Cooking pots are nice, as they let you stew, poach, and simmer a good load of stuff in one go. They’re extremely useful and generally affordable, which is why most homes will have a few of them stashed in the kitchen. The Anaori Kakugama seeks to elevate the humble cooking pot into something more premium.
Billed as a “culinary tool combining tradition and innovation,” it seeks to optimize the cooking pot by combining innovative materials and minimalist form, turning out a piece of cookware that looks and feels absolutely different. More importantly, the outfit claims its combination of qualities gives it better heat retention and higher infrared emissivity, allowing it to cook any dish far better than traditional cookware options.
The Anaori Kakugama ditches the traditional round shape of pots for a more minimalist boxy shell, with cutout handles on the sides instead of bolting or screwing external handles like traditional pots. It also doesn’t use the usual aluminum, stainless steel, or cast iron materials for the pot’s construction, opting to cut it from a solid block of carbon graphite. According to the outfit, this material emits five times more far infrared waves than cast iron, which is further maximized with the pot’s unusual cube shape, allowing it to cook with far superior heat retention compared to cast iron and a far infrared emissivity that rivals that of cooking over charcoal. Basically, it holds heat a whole lot better.

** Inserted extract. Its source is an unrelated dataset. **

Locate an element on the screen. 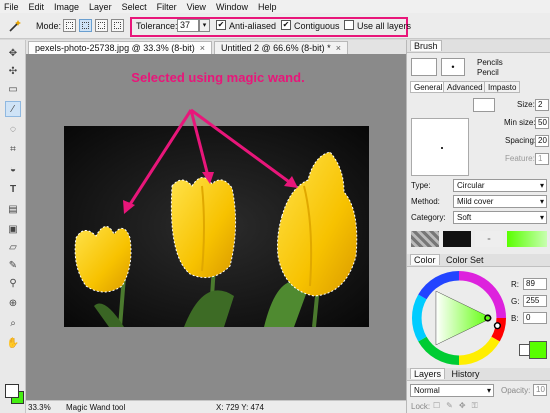  texture-swatch is located at coordinates (425, 239).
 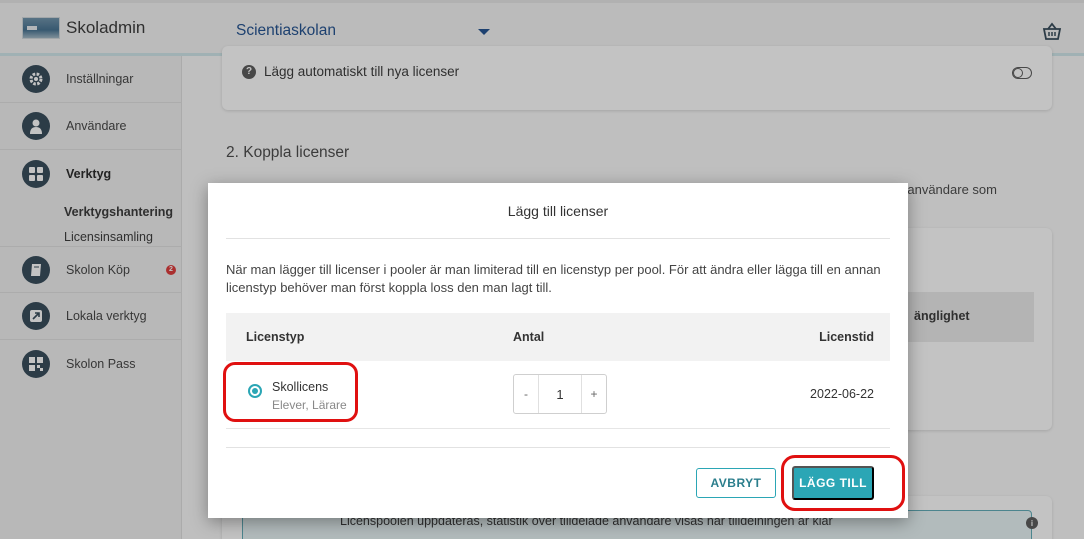 I want to click on quantity-stepper: - 1 +, so click(x=560, y=394).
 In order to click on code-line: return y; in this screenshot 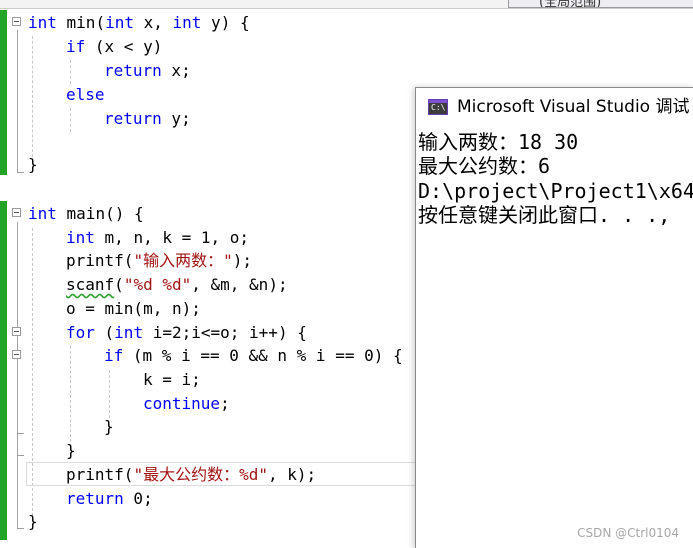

Inside, the interior doesn’t mirror the pot’s external cube shape. Instead, it takes on a rounded shape similar to the traditional Japanese imo-gata, which was extensively used for firewood cooking during the Edo period. According to Anaori, the circular shape is ideal for promoting uniform heat distribution, ensuring all that heat it retains is spread evenly throughout the cooking vessel. With high heat retention and even heat distribution, the pot is supposed to reduce the cellular breakdown that occurs when raw ingredients are exposed to heat, allowing it to preserve more of the food’s natural flavor
The Anaori Kakugama actually comes with two lids. A round wooden lid that covers the pot opening and a carbon graphite lid that seals the whole thing to further minimize heat escape. The carbon graphite lid, by the way, comes with a flat side on top and grated sections on the underside. While that has nothing to do with the way it seals the pot, it’s designed that way so the lid can pull double duty as a grilling pan. That’s right, simply put the lid with the flat side down on your stove and use it as a stovetop grill.
Because of its carbon graphite construction, the pot is compatible with all kinds of stovetops (including induction), while also being usable in both grills and ovens. Do note, the high conductivity means food will probably cook faster here than whatever pot you’re currently using, so make sure to take that into account when it comes to your cooking times.
The Anaori Kakugama comes in two sizes, priced at ¥189,000 for the 3.4-liter model and ¥348,000 for the 5.1-liter.